The particular meeting I attended—my first—was a combined monthly meeting of the Chaverim and Highland Vista, two of the 11 gardens belonging to CGT. (Other entities around town, including the Community Food Bank, also foster community gardening.) Incredibly, Brookbank himself, now 82, attends these meetings, exuding charm and invaluable advice. (He also keeps up a terrific gardening blog on the CGT website.)
Not just the meetings, but the gardens themselves, are run masterfully by CGT. The association helps neighbors locate usable vacant land and assists them in transforming it into successful garden plots. (The HV garden started up last fall with backhoe work on a patch of city park land that used to grow only puncturevine.) For a $25 refundable plot deposit and $15-a-month dues for water, each gardener gets a 2-foot-deep by 3-foot-wide, 20-foot-long trench through the horrible clay and caliche of the valley floor, an efficient drip-watering system and a ton of detailed, friendly instruction, plus communal comforts like fencing, tools and a toolshed.
Gardeners with startup plots in the community gardens supply soil, seeds and labor. My trench took a weekend of hard, satisfying work and 16 bags of Humboldt County compost to make something reasonable out of the sticky native clay. It was a profitable two days for both Mesquite Valley Growers and for me: I now have caliche-free soil of a depth and quality that before, I could only dream of, and—just a month after first inquiring about a plot—young corn, squash and sunflower plants that look like they dropped in from Iowa.
I've also met a number of neighbors I didn't know before, and become reacquainted with some I haven't seen since the days when our kids were on the swim team together. This is the other thing community gardens produce—living, breathing community, an even more valuable product than fresh chard and broccoli. These gardens offer a satisfying and, forgive me, organic setting in which to connect with neighbors and do things together.
I don't know about other gardens, but both HV and Chaverim are led by energetic young couples with tiny children. They're obviously hip to a basic truth: When your kids are really small, everybody's better off if you give in wholeheartedly to domesticity and find things to do that are compatible with the doings of little children.
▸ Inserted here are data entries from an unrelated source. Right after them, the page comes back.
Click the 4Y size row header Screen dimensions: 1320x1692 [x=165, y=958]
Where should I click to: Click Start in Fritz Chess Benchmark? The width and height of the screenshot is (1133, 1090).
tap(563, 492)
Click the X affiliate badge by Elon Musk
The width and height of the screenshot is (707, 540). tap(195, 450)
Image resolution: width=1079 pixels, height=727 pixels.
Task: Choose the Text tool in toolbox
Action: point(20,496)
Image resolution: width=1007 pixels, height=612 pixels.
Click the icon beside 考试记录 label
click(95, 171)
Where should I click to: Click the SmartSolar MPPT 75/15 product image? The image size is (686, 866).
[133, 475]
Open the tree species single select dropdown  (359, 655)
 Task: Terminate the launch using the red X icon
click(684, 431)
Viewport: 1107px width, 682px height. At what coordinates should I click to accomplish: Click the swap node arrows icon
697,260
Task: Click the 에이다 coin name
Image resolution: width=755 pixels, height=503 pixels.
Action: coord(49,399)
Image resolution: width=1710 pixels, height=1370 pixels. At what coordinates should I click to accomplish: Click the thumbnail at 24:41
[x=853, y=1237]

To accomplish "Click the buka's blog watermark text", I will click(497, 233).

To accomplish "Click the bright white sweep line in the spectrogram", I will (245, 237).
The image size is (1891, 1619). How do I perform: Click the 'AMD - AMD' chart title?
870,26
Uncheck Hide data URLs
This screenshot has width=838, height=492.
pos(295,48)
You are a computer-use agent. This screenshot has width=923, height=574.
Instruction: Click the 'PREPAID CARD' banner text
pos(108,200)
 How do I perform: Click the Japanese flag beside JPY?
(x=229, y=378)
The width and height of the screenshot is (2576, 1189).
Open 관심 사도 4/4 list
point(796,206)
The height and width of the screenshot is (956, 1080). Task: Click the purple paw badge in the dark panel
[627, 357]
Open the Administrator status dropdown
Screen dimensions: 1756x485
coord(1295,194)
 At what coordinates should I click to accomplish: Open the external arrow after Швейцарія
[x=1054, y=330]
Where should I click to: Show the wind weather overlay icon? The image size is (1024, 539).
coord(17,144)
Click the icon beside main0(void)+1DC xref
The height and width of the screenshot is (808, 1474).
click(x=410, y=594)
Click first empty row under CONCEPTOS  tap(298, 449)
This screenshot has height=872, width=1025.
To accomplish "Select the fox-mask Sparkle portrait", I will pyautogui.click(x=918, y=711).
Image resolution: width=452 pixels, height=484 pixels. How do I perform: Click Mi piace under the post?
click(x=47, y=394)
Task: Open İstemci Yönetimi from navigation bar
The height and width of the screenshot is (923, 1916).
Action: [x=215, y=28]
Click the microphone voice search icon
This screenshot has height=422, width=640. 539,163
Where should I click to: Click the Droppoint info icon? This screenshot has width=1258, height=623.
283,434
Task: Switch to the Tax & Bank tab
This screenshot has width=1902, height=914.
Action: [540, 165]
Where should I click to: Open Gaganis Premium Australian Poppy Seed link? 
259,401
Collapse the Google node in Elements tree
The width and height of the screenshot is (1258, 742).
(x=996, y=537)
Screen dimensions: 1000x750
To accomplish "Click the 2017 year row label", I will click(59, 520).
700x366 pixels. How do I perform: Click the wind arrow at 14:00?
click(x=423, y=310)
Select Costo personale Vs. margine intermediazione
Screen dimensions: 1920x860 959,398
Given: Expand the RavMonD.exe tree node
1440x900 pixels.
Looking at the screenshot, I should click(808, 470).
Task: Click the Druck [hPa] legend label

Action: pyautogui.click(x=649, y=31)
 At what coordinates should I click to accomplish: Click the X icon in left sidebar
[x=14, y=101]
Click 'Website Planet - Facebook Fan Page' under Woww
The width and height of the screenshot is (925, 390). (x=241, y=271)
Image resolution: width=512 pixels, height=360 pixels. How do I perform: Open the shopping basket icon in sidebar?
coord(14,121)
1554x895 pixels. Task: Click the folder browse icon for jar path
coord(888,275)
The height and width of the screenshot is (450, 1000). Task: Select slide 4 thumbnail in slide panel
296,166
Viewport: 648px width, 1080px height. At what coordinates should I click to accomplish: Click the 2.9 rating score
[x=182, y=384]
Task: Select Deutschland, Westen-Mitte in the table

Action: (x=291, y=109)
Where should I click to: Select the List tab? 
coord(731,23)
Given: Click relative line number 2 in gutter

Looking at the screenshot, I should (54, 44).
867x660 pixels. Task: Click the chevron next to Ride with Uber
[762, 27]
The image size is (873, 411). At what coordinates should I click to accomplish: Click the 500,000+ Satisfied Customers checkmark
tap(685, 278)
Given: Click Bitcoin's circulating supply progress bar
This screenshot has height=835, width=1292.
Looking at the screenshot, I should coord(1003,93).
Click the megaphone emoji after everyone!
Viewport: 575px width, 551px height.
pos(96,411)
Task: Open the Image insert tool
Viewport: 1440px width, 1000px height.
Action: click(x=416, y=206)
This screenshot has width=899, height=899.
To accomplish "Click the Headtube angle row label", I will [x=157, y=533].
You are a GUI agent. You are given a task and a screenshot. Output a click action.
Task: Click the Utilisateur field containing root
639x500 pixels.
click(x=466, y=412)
Community gardens offer a nearly ideal combination of fresh air, safety, mild recreation and casual socializing to young families—and the cheering sight of these families to the rest of us. Almost every time I've been to the HV garden, there have been parents and kids there tinkering with their crops; a pack of toddlers and preschoolers swirled giddily around the Chaverim garden during our Sunday-morning meeting. Between the dill, the dirt, a toy truck, a low tree branch to swing on and space to run around in, they had a fine time while bothering absolutely no one.
As the kids and parents get to know one another, they're creating a genuine neighborhood, one in which the kids, when they're older, will be able to roam at will. They'll be able to ride their bikes to their friends' houses and spend time there, getting a feel for what other families are like and generally enjoying the sort of self-determination and freedom from perpetual ferrying and fussing that children used to have. And that's a really good thing.
All this, and tomatoes, too.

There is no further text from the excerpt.